From Vending Machines to Programs

It’s all very well and good that we can talk about the equality of labeled transition systems, but we really want to talk about programs and pieces of data. How can we map our ideas about LTSs into programs?

Let’s start with everyone’s favorite example, finite and infinite lists. We define our domain of states to be

L(A) = {nil} ∪ {cons(n, xs) | n ∈ ℕ ∧ xs ∈ A}

We have to define this as a function over A which represents the tail of the list which means this definition isn’t recursive! It’s equivalent to

    data ListF a = Cons Int a | Nil

What we want here is a fixed point of L, an element X so that L(X) = X. This is important because it means

    cons :: ℕ → X → L(X)
    cons :: ℕ → L(X) → L(X)

Which is just the type we’d expect cons to have. There’s still a snag here, what fixed point do we want? How do we know one even exists? I’d prefer to not delve into the math behind this (see TAPL’s chapter on infinite types) but the gist of it is, if for any function F

F is monotone so that x ⊆ y ⇒ F(x) ⊆ F(y)
F is cocontinuous so that ∩ₓF(x) = F(∩ₓ x)

Then there exists an X = F(X) which is greater or equal to all other fixpoints. The proof of this isn’t too hard, I encourage the curious reader to go and have a look. Furthermore, poking around why we need cocontinuity is enlightening, it captures the notion of “nice” lazy functions. If you’ve looked at any domain theory, it’s similar to why we need continuity for least fixed pointed (inductive) functions.
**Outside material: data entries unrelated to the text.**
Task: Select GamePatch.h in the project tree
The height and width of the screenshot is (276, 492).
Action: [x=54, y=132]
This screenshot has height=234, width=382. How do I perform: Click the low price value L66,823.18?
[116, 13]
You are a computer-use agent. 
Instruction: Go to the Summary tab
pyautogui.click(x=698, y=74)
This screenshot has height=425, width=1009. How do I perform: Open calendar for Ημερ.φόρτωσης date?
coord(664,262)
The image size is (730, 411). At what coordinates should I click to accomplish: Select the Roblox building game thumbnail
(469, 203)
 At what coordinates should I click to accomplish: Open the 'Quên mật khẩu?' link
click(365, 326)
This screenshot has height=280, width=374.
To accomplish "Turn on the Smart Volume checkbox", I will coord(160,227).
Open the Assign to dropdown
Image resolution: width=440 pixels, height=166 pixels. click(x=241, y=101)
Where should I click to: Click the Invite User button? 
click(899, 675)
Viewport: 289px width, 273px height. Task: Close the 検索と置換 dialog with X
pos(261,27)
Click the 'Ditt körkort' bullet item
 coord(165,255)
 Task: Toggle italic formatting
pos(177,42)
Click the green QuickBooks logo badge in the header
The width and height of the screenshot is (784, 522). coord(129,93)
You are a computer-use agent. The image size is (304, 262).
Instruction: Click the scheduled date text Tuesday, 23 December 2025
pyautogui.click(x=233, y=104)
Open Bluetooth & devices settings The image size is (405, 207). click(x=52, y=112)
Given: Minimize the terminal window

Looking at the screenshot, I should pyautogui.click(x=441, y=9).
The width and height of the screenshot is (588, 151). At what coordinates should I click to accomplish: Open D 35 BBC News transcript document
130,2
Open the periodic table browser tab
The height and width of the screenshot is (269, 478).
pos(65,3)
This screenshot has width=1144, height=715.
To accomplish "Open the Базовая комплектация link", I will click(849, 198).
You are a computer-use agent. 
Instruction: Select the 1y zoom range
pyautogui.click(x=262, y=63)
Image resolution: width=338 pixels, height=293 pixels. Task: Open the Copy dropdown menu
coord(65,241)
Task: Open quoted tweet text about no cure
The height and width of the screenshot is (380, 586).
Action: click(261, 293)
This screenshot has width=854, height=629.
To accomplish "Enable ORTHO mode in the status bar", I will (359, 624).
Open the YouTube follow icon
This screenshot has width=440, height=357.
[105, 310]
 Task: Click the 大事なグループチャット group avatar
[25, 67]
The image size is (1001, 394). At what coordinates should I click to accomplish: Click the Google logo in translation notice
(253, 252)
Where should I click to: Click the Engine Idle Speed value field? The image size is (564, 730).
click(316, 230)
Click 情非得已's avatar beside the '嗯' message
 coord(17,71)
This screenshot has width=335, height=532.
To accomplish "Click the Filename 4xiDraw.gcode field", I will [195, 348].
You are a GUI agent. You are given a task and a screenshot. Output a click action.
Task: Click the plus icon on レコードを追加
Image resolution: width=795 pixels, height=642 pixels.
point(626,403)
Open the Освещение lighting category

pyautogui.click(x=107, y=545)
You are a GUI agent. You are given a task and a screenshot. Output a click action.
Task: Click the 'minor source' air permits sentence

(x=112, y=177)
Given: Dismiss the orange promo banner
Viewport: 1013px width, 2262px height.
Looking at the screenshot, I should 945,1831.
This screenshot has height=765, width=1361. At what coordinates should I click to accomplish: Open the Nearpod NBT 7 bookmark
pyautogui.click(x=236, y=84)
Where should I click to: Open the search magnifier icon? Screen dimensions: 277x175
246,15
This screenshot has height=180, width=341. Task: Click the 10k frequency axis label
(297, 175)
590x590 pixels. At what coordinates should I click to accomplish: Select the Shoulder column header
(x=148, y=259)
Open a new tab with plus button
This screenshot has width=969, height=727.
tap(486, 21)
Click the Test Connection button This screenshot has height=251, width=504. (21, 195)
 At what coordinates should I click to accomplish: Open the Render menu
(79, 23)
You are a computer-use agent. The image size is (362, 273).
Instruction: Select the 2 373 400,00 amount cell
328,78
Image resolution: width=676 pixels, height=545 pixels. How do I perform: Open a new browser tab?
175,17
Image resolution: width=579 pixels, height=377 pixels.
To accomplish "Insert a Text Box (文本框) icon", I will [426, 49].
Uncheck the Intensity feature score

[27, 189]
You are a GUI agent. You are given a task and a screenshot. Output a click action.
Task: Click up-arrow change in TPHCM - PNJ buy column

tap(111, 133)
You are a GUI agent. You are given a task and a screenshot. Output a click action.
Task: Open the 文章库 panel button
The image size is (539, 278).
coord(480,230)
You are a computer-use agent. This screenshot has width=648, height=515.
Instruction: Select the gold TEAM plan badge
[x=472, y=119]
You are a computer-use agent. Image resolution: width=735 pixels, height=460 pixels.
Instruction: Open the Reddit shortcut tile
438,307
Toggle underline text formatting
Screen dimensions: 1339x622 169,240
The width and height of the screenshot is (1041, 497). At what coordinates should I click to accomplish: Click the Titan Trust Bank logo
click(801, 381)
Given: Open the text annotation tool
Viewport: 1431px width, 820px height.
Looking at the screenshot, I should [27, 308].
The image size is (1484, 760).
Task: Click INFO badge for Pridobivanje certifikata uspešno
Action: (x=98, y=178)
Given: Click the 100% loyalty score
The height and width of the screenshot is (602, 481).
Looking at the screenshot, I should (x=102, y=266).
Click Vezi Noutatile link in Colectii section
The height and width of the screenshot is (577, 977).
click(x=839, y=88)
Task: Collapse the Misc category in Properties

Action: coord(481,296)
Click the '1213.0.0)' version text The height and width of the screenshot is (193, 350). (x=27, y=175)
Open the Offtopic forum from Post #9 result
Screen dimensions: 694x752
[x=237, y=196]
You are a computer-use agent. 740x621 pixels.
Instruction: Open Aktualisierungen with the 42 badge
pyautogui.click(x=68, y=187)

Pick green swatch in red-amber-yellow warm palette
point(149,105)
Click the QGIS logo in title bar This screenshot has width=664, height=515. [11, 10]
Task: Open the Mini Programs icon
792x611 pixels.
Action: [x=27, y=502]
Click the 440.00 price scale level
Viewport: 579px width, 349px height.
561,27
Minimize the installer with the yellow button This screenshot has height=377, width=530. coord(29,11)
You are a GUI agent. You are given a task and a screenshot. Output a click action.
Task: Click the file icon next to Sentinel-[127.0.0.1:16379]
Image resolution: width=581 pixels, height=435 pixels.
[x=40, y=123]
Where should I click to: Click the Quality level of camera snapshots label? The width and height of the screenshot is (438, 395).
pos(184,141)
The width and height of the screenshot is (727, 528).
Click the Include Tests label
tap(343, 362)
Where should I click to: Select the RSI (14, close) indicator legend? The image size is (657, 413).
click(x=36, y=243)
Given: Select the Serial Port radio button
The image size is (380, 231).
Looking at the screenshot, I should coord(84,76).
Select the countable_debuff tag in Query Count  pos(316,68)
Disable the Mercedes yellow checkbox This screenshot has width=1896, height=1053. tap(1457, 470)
This greatest fixed point what we get with Haskell’s recursive types and that’s what we want to model. What’s particularly interesting is that the greatest fixed point includes infinite data which is very different than the least fixed point which is what we usually prefer to think about when dealing with things like F-algebras and proofs by induction.

Now anyways, to show L has a fixed point we have to show it’s monotone. If X ⊆ Y then L(X) ⊆ L(Y) because x ∈ L(X) means x = nil ∈ L(Y) or x = cons(h, t), but since t ∈ X ⊆ Y then cons(h, t) ∈ L(Y). Cocontinuity is left as an exercise to the reader.

So L has a greatest fixed point: X. Let’s define an LTS with states being L(X) and with the transitions cons(a, x) → x labeled by a. What does bisimilarity mean in this context? Well nil ~ nil since neither have any transitions. cons(h, t) ~ cons(h', t') if and only if h = h' and t ~ t'. That sounds a lot like how equality works!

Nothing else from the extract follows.